Текст документа:
□ □ □ □

Претензии к диссертации Мединского распадаются на три основных группы. Во-первых, это претензии фактологического характера, вопросы к общей научной эрудиции автора и адекватности тех или иных используемых им формулировок.
Мне бы не хотелось участвовать в обсуждении того, является ли Пикколомини итальянским или немецким гуманистом (я бы вполне удовлетворился определением «римский» – так были бы и имперские волки сыты, и папские овцы целы).
Или, например, спорить о том, могли ли московские воины бегать или им полагалось скакать (тем более что, как показал один из критиков работы Мединского, в первоисточнике они не делают ни того ни другого).
Вторая порция критики касается чрезвычайно важных при защитах диссертаций формальных вопросов (иногда может показаться, что некоторые советы вообще интересуются только ими).
На мой взгляд, самым наглядным примером замечаний этого рода является действительно не самое удачное название работы, не соответствующее ее содержанию.
Однако вина за этот, а равно и большинство других аналогичных недостатков, лежит целиком и полностью на научном консультанте Мединского, секретаре диссертационного совета, в котором он защищался, на его официальных оппонентах и рецензентах, да и на членах совета в целом.

□ □ □ □

Собранные материалы:
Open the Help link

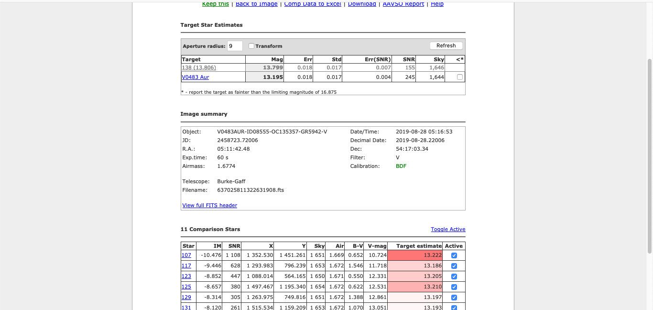[437, 4]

□ □ □ □

Задачи и задания:
1. Воспроизведите дословно отрывок текста о диссертации Мединского от слов «Вторая порция критики» до слов «совета в целом.».
2. Продолжите текст о диссертации Мединского, начав сразу после его последнего предложения.
Материалы для этой работы не понадобятся.

Итоговые ответы:
1.
Вторая порция критики касается чрезвычайно важных при защитах диссертаций формальных вопросов (иногда может показаться, что некоторые советы вообще интересуются только ими).
На мой взгляд, самым наглядным примером замечаний этого рода является действительно не самое удачное название работы, не соответствующее ее содержанию.
Однако вина за этот, а равно и большинство других аналогичных недостатков, лежит целиком и полностью на научном консультанте Мединского, секретаре диссертационного совета, в котором он защищался, на его официальных оппонентах и рецензентах, да и на членах совета в целом.

2.
Как весь этот внешне могучий научный квалификационный механизм мог настолько откровенно наплевательски отнестись к доверенной им рукописи не последнего в стране человека, я, честно говоря, объяснить не могу.
Вот уж где бы стоило ставить вопросы о научной компетентности и служебном соответствии.
Люди, которые надоумили Мединского трансформировать его историческую публицистику в диссертацию, крепко подставили его, не ударив пальцем о палец для того, чтобы придать тексту необходимые формальные признаки.
Именно на этой стороне дела вполне оправданно сделан акцент в направленном в Министерство образования и науки
заявлении за подписью д.и.н. В. Н. Козлякова, д.и.н. К. Ю. Ерусалимского и PhD И. Ф. Бабицкого.
Честно говоря, лично мне текст этого заявления показался не лучшим образом структурированным, а сама аргументация не всегда удачной, однако это лишь моя собственная весьма субъективная оценка.
Во вступлении к субботней лекции сам Владимир Мединский сказал, что его попросили сделать ее как можно более научной, но он, тем не менее, пообещал не перегружать аудиторию. Именно сомнения в степени научности диссертации министра и составляют третий блок обвинений в адрес его работы.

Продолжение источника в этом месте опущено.